=== DOCUMENT ===
==========

On The New Parthenon

 

Penny Siopis | The New Parthenon (2016) | Video Still | Image courtesy of Stevenson Gallery

 

I walked into a little side room. A woman saw me enter and followed behind with interest. On two tables were two screens. I walked around them and then stopped, standing next to her, watching a Lo-Fi video of a woman throwing plates across a room. A silent minute passed, us strangers standing together attempting to parse the work’s meaning. She turned to me, “Do you understand what’s going on in this exhibition?” suppressing frustration, “I can’t make sense of any of this.”

 

I hesitated, “I’m not sure… But when I see works that are difficult for me to understand, I like to let everything wash over me and take everything in, and then think about it later and let the meaning come.” Her response was to scoff and walk back into the main room, so I assume my answer was not what she had hoped.

==========

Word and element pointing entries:
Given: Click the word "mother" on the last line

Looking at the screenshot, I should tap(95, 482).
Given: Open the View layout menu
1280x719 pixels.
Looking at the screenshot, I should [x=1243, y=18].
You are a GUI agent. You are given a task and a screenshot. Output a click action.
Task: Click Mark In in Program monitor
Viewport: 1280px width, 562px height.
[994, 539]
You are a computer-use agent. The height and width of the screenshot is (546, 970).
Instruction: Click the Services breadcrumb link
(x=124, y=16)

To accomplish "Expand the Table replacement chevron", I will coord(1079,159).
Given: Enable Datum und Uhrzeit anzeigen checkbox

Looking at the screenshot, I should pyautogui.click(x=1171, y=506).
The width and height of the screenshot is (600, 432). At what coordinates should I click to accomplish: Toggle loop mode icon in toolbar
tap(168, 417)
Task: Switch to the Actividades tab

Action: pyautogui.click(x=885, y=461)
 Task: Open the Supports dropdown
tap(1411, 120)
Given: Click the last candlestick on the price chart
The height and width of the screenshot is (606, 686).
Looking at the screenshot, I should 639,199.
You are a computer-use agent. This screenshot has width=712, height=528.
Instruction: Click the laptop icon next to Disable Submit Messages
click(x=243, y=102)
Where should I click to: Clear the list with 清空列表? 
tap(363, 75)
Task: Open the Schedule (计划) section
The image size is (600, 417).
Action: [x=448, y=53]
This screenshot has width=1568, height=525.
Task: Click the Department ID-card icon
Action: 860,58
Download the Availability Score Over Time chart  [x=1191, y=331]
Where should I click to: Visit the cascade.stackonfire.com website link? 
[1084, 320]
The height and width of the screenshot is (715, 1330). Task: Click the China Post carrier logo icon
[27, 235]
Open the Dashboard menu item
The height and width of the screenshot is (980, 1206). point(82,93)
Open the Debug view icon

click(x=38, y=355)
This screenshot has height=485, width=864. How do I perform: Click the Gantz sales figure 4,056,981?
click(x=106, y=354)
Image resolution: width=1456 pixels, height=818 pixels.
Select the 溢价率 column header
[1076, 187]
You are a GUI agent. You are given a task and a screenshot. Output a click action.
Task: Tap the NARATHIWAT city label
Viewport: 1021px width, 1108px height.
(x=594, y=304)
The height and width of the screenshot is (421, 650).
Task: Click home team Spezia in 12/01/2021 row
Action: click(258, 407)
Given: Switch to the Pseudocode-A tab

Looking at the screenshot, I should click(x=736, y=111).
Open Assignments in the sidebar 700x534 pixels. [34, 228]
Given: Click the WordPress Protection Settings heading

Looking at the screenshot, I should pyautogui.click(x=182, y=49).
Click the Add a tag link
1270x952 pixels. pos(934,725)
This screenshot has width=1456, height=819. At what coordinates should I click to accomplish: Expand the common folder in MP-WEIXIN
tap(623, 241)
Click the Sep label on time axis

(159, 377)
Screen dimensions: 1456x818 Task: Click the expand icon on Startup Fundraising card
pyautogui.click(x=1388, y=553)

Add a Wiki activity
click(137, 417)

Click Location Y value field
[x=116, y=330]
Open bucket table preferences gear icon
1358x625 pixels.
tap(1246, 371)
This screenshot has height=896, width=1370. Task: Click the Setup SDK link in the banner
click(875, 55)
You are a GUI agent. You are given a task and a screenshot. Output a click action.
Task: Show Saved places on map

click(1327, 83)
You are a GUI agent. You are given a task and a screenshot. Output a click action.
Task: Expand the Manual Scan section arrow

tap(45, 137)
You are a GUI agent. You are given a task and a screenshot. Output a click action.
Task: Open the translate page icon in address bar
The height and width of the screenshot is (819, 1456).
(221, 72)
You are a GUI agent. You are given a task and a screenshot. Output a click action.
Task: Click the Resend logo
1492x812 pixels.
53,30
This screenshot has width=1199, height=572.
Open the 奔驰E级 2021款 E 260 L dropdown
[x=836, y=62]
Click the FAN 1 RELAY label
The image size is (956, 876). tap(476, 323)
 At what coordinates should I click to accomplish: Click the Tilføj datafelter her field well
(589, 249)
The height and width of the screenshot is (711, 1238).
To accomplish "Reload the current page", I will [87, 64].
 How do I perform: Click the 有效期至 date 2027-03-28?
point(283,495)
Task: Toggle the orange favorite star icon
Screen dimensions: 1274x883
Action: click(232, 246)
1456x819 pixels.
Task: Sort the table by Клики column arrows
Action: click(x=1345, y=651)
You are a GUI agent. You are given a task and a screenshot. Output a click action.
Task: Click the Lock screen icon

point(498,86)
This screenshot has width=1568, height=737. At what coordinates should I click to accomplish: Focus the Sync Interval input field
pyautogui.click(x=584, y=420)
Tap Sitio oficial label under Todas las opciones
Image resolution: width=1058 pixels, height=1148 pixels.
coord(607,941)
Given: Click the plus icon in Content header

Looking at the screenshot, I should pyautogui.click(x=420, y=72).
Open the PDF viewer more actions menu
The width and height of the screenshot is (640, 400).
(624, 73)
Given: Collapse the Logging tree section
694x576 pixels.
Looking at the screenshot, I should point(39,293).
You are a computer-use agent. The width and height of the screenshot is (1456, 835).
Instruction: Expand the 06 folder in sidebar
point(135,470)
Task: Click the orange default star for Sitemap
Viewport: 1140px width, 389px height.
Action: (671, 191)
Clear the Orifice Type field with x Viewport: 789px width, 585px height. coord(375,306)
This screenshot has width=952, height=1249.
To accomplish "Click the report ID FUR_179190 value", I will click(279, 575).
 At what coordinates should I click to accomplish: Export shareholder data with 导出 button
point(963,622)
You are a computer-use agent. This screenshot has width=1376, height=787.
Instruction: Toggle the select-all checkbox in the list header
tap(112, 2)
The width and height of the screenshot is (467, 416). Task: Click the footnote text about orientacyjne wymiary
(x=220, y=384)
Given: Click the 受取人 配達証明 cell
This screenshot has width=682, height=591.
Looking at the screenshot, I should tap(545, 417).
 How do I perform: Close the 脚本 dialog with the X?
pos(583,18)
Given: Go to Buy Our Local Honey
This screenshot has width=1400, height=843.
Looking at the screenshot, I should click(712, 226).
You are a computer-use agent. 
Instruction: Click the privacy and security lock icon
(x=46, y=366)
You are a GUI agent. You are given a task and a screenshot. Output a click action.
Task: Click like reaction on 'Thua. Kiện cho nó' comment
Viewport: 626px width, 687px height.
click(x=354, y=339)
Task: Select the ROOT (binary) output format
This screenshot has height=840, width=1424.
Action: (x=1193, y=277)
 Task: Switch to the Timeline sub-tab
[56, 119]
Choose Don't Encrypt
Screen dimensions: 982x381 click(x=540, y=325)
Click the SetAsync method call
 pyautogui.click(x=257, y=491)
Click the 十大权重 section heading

==========

=== REQUIRED WORK ===
1. Answer these questions using the piece about The New Parthenon.
(a) What year is given for The New Parthenon?
(b) What is the woman in the video shown doing?
(c) How did the other visitor react to the reply she was given?
2. Repeat the passage of the piece about The New Parthenon from "I walked into" up to and including "she had hoped.".

=== RESULTS FOR EACH TASK ===
1.
(a) 2016.
(b) Throwing plates across a room.
(c) She scoffed and walked back into the main room.

2.
I walked into a little side room. A woman saw me enter and followed behind with interest. On two tables were two screens. I walked around them and then stopped, standing next to her, watching a Lo-Fi video of a woman throwing plates across a room. A silent minute passed, us strangers standing together attempting to parse the work’s meaning. She turned to me, “Do you understand what’s going on in this exhibition?” suppressing frustration, “I can’t make sense of any of this.”

 

I hesitated, “I’m not sure… But when I see works that are difficult for me to understand, I like to let everything wash over me and take everything in, and then think about it later and let the meaning come.” Her response was to scoff and walk back into the main room, so I assume my answer was not what she had hoped.